I doubt the guy who created Minesweeper was dreaming of world domination while working there
I have a vivid memory of my sister and my mom in Puerto Rico, on our packardbell computer, hearing it making dial-up noises for days or hours, until they finally got online. I also remember seeing my sister using that program in the 90s, I must have been 5 to 7 years old, she was a teenager.
Fun fact, it's an IRC client that injects its own schema and then other Comic Chat IRC compatible clients interpret it and display it. You can go on freenet (DONT GO INTO POPULATED CHANNELS!) and go into like #hn-comic-chat or something and others who join will see what you see!
https://hn.algolia.com/?dateRange=all&page=0&prefix=false&qu...
It sounds like person in charge of "Hey do you want Copilot? How about now? How about now? And now?! Here's another popup! Do you want it now? Why not?! Have you tried Copilot?" Etc...
(I know about title inflation, he's probably not in charge of all that much, but still)

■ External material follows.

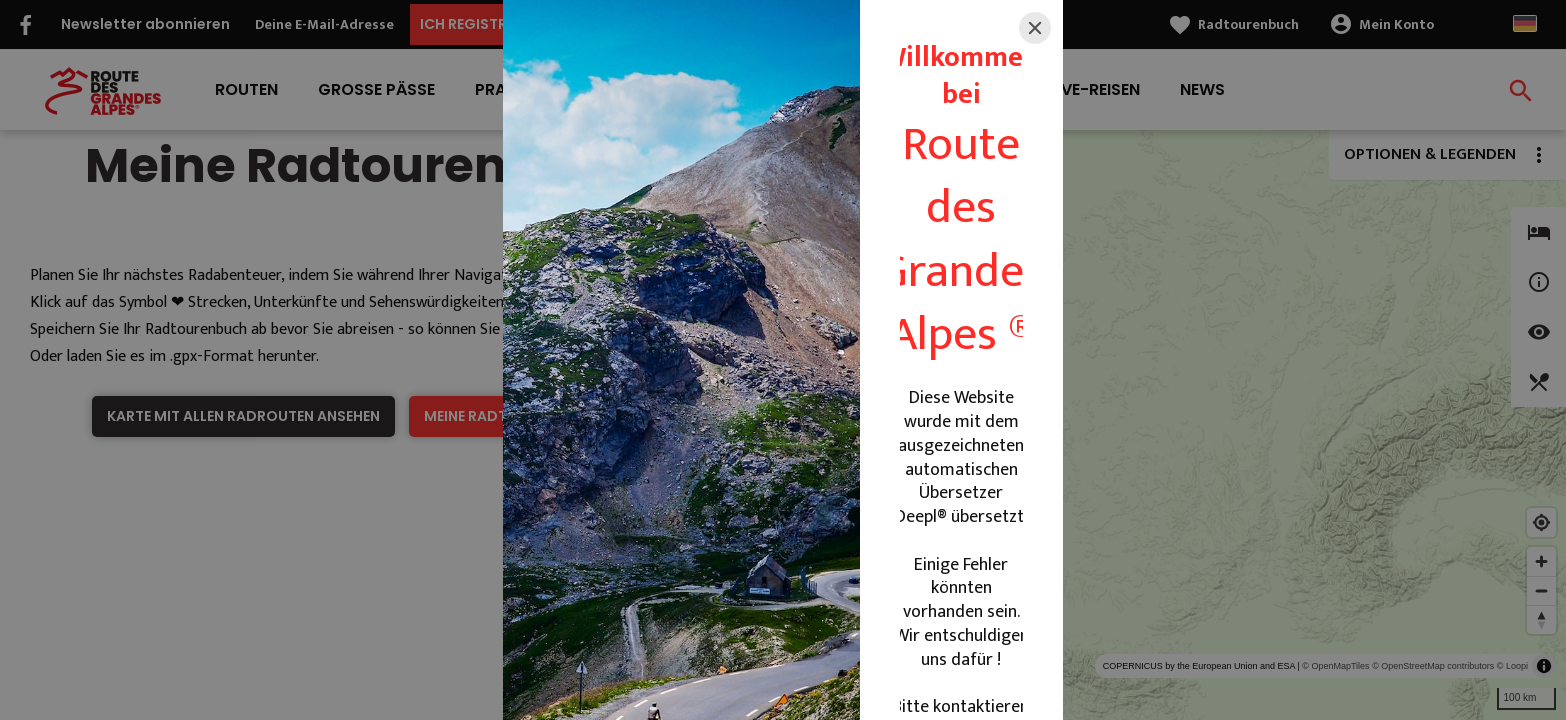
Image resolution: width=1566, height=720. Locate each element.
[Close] (1035, 28)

v1.0-pre and v1.0 share the same internal version number (rup 206, "Beta 2") but differ in ~99 of 111 shared source files [1]
While I shouldn't complain because they just won't do these releases in the future and I accept it was a different time; I still find it surprising Microsoft didn't have better version control considering they took it seriously enough to build their own internal version control system (SLM). [2][1]: https://github.com/microsoft/comic-chat#:~:text=v1.0%2Dpre%2...
[2]: https://devblogs.microsoft.com/oldnewthing/20251028-00/?p=11...
[1]: https://fpga.org/wp-content/uploads/2023/09/SLM-1.5-Guides.p...
Given that MSFT is all in on Rust and WinUI now, maybe they can try doing a full port similar to Bun using Copilot. Anthropic has been milking their Bun port attempt for as much as they can.
So it's a shame that microsoft is blocking non-corporate browsers from accessing this news release, "The request is blocked. 20260716T162640Z-r17d8486fc4rbjkdhC1CHI16pc00000008m000000000a54t" I imagine most people who care about MS Comic Chat aren't using Chrome or Edge. A better URL since MS is blocking might be https://www.phoronix.com/news/Microsoft-Comic-Chat-OSS or just the github repo that's in another comment.
I'll fork it and have fun with it again, with the help of AI of course ;-)
So when you see something like "Azure Copilot 365" you can pretend they wrote, fully generically, "Online Cloud AI".
If you see a button labelled "Copilot" you understand it would've said "AI" if they were any other company.
[0]: https://www.theverge.com/tech/856149/microsoft-365-office-re...
Of course, all of this is completely retarded.
But it was in the timeframe where the "browser wars" gained momentum, where Microsoft Network tried to "Microsoftify" the Internet etc.
Even if it was a research project by research focussed people it fit in the bigger strategy and gave a friendly face.
SLM's "architecture" reminds me a lot of Microsoft Mail postoffices-- a file share that every user interacts with and no actual server-side code (i.e. just using file sharing semantics for clients to interact). (Lots of apps, not just MSFT, did that back in the 90s and it was _hell_.)
Based on what I've read about source control at Microsoft I'd guess Comic Chat straddled the use of both SLM and Source Depot (post W2K, from what I've seen).